This is a good time of year to remind employees to take precautions against W-2 phishing scams.
Hackers obtain employee W-2 Forms for filing fraudulent tax returns that seek big refunds. These phishing emails arrive typically around the time firms have issued W-2s to their employees.
“A W-2 email phishing scam can have a devastating impact on a business and its employees,” warn attorneys Mary Costigan and Joseph J. Lazzarotti of the Jackson Lewis law firm.
The way the scam works: An email message is sent to an HR or accounting department employee, presumably from a higher-up. Both the “To” and “From” email addresses are legitimate internal addresses, as are the sender and recipient names.
The fake email asks the employee to forward the company’s W-2 forms, or related tax data, to the sender. This request aligns with the job responsibilities of both the employee and the supposed internal sender.
The employee relies on the accuracy of the sender email address, coupled with the sender’s job title and role, and forwards the confidential W-2 information. The information actually ends up going to the criminal’s hidden email address.
“If successful, the cyber-criminal obtains a trove of sensitive employee data that can include names, addresses, salary information, social security numbers, as well as employer information needed for tax filings,” the attorneys explain.

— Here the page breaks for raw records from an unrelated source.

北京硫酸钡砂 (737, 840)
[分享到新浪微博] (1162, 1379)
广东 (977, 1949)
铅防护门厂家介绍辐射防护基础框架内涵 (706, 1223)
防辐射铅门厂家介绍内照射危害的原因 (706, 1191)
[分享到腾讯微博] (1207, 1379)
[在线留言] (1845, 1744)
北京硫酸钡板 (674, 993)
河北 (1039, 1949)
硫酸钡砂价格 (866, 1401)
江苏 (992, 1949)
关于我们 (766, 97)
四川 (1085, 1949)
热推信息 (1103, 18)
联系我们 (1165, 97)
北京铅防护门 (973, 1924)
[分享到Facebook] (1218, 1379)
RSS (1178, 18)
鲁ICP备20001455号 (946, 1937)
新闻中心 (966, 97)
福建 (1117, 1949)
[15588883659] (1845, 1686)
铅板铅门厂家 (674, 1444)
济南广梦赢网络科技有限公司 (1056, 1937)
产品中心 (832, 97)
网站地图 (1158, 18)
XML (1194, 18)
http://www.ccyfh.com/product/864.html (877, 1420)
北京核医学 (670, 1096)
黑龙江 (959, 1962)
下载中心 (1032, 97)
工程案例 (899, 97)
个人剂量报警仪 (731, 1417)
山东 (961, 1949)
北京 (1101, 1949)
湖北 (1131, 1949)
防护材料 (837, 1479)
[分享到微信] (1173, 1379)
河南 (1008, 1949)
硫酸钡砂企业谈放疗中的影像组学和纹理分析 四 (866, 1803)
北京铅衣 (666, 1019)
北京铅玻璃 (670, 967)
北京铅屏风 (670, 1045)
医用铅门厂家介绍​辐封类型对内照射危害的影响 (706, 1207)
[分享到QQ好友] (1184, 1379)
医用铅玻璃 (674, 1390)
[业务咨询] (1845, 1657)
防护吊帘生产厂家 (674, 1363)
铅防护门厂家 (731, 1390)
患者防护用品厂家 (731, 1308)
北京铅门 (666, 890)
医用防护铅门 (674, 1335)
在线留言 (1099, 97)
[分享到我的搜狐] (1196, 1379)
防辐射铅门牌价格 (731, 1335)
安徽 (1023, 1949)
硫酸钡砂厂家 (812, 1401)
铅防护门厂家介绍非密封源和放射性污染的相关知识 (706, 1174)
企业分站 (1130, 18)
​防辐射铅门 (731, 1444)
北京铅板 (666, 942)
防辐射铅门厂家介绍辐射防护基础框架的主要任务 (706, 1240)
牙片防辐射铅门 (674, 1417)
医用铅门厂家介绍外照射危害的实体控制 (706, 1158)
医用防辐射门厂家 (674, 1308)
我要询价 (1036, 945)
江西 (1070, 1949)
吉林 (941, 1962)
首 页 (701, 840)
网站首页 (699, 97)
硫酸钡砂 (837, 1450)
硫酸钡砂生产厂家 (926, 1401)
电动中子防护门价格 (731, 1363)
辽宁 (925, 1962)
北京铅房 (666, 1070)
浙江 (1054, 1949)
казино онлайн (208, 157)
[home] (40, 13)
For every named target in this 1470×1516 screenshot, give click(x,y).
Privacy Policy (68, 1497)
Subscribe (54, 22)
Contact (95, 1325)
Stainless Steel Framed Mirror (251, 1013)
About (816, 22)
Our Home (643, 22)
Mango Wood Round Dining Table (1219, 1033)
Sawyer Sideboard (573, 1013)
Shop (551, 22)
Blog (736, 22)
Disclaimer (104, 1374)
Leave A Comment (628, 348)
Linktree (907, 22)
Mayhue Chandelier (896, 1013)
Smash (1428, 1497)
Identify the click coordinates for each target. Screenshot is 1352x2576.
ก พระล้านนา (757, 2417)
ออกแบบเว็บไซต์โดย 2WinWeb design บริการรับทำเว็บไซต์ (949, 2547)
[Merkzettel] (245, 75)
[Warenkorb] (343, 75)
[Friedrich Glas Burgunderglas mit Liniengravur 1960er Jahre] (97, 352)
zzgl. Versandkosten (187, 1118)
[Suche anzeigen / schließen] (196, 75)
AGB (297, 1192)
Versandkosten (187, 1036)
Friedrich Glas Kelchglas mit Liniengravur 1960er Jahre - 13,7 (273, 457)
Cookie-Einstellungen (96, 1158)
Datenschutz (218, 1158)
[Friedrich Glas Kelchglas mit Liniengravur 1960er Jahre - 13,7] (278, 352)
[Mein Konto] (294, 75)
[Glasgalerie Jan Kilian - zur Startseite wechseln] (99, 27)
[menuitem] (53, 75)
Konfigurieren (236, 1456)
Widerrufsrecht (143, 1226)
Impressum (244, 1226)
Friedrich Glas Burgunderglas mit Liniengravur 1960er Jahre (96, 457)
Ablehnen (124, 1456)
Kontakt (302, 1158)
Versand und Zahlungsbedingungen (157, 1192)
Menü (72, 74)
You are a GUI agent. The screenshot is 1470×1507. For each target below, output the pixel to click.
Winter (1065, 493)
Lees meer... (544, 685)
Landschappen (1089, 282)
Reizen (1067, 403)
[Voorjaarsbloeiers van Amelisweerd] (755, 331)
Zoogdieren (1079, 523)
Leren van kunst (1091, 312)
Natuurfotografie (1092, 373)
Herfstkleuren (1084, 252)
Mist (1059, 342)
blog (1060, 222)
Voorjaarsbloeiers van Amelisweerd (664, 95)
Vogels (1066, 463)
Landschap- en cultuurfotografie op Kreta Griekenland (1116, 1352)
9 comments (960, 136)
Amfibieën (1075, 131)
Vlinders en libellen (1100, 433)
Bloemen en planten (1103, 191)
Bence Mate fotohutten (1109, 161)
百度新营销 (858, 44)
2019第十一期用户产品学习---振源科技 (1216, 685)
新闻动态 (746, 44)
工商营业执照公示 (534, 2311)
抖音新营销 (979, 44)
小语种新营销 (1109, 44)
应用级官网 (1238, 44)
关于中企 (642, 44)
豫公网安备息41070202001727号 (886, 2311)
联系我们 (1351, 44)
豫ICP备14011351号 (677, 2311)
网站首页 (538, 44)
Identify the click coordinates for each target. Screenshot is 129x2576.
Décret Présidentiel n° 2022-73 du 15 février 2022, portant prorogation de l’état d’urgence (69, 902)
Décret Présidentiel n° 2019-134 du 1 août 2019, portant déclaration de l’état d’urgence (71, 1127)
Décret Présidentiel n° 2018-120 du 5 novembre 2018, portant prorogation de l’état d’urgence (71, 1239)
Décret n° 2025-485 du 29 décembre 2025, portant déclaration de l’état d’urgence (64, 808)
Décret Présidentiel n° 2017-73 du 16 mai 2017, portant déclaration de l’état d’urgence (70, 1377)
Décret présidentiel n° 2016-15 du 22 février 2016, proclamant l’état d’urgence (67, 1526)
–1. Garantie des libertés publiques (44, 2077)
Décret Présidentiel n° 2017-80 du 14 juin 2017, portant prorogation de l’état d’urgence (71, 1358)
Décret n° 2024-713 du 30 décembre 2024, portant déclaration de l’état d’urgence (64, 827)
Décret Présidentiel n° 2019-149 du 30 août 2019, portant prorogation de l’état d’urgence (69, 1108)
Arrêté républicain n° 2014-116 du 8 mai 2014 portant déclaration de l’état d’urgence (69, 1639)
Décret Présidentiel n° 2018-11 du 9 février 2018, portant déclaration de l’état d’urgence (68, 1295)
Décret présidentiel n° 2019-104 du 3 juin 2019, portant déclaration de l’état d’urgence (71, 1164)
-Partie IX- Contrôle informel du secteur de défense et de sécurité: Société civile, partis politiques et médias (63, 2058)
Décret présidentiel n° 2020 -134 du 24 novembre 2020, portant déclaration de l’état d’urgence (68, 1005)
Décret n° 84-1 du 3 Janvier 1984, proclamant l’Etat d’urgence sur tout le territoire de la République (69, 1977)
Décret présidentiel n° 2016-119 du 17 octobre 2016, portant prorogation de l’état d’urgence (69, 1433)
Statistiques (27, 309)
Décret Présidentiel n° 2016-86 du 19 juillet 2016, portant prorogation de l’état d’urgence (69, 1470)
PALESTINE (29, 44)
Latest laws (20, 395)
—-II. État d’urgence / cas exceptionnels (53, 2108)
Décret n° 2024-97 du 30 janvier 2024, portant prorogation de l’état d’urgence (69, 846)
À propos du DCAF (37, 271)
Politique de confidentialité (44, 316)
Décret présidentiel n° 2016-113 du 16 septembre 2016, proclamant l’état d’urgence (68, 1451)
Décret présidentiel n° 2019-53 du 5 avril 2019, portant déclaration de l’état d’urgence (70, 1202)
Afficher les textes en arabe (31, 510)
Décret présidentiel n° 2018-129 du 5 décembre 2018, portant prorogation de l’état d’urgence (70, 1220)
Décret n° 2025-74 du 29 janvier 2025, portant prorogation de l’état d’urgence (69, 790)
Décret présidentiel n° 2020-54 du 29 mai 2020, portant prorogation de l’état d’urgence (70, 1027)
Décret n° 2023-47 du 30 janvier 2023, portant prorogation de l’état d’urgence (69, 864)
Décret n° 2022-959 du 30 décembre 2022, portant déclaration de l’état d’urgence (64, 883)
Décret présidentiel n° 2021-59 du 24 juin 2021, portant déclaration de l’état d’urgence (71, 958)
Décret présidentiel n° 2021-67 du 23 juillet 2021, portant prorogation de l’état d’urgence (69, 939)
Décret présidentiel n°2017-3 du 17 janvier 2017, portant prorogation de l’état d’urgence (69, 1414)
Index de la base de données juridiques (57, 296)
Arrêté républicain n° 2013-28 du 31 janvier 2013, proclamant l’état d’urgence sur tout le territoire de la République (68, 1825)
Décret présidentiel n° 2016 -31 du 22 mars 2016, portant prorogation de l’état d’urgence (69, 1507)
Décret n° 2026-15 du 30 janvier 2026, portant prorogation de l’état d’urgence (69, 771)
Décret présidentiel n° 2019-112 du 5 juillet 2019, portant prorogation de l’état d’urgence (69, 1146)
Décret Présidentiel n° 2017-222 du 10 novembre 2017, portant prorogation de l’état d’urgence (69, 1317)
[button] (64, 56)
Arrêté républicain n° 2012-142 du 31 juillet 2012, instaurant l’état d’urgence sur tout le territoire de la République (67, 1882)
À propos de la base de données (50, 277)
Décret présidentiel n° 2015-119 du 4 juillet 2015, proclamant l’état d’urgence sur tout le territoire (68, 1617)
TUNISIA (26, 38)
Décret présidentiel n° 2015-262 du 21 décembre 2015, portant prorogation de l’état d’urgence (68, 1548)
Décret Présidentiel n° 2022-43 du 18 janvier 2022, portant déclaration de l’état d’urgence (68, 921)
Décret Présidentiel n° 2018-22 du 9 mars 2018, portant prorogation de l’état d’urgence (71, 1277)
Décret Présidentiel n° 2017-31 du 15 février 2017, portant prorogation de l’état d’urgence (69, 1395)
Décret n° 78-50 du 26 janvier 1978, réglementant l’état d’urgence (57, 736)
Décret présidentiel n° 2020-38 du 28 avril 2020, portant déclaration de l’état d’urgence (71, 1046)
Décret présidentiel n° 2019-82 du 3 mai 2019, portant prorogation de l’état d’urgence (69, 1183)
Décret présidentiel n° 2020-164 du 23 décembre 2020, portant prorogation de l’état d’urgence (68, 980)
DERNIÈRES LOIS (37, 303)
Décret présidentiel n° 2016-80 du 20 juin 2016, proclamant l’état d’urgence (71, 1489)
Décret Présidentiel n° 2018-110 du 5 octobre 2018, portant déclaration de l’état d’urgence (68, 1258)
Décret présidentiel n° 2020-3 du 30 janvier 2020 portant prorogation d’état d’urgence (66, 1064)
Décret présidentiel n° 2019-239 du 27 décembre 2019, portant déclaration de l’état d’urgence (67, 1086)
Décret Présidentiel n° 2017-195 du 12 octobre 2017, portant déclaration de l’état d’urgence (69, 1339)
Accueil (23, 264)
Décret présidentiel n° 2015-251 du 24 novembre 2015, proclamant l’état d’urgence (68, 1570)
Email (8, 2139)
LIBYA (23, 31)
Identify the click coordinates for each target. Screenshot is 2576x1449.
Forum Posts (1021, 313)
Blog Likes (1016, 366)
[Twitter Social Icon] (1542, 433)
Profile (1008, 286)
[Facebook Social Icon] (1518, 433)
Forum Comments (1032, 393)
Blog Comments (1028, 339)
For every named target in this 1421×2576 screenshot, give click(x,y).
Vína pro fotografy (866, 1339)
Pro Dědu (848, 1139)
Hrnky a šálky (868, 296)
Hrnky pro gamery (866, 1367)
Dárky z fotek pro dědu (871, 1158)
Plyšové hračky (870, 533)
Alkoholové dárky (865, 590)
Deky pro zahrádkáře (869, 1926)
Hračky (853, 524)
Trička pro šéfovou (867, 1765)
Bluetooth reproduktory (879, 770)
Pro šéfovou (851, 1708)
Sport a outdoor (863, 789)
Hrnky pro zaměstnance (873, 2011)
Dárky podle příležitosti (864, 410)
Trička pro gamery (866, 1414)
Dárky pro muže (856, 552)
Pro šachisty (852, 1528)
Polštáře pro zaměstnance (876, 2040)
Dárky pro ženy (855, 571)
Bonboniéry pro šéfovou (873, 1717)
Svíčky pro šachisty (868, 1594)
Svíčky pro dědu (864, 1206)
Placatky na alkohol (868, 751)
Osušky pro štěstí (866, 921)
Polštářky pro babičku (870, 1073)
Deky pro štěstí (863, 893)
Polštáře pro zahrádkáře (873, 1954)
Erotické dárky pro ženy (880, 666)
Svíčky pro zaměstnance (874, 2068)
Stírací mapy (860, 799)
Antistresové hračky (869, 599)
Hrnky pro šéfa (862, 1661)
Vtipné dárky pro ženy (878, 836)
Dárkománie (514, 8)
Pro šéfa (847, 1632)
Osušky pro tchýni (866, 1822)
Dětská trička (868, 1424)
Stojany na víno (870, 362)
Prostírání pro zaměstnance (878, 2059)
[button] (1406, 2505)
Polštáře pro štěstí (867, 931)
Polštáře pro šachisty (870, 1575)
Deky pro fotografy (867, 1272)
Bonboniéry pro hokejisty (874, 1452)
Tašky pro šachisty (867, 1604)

The information is used to file fake individual tax returns to generate fraudulent tax refunds, or it’s sold on the Dark Web to identity thieves.
The attorneys remind employers that experts say the best defense is employee awareness. This includes ongoing security awareness training for all levels of employees, simulated phishing exercises, internal procedures for verifying transfers of sensitive information, and reducing the posting of personal information online.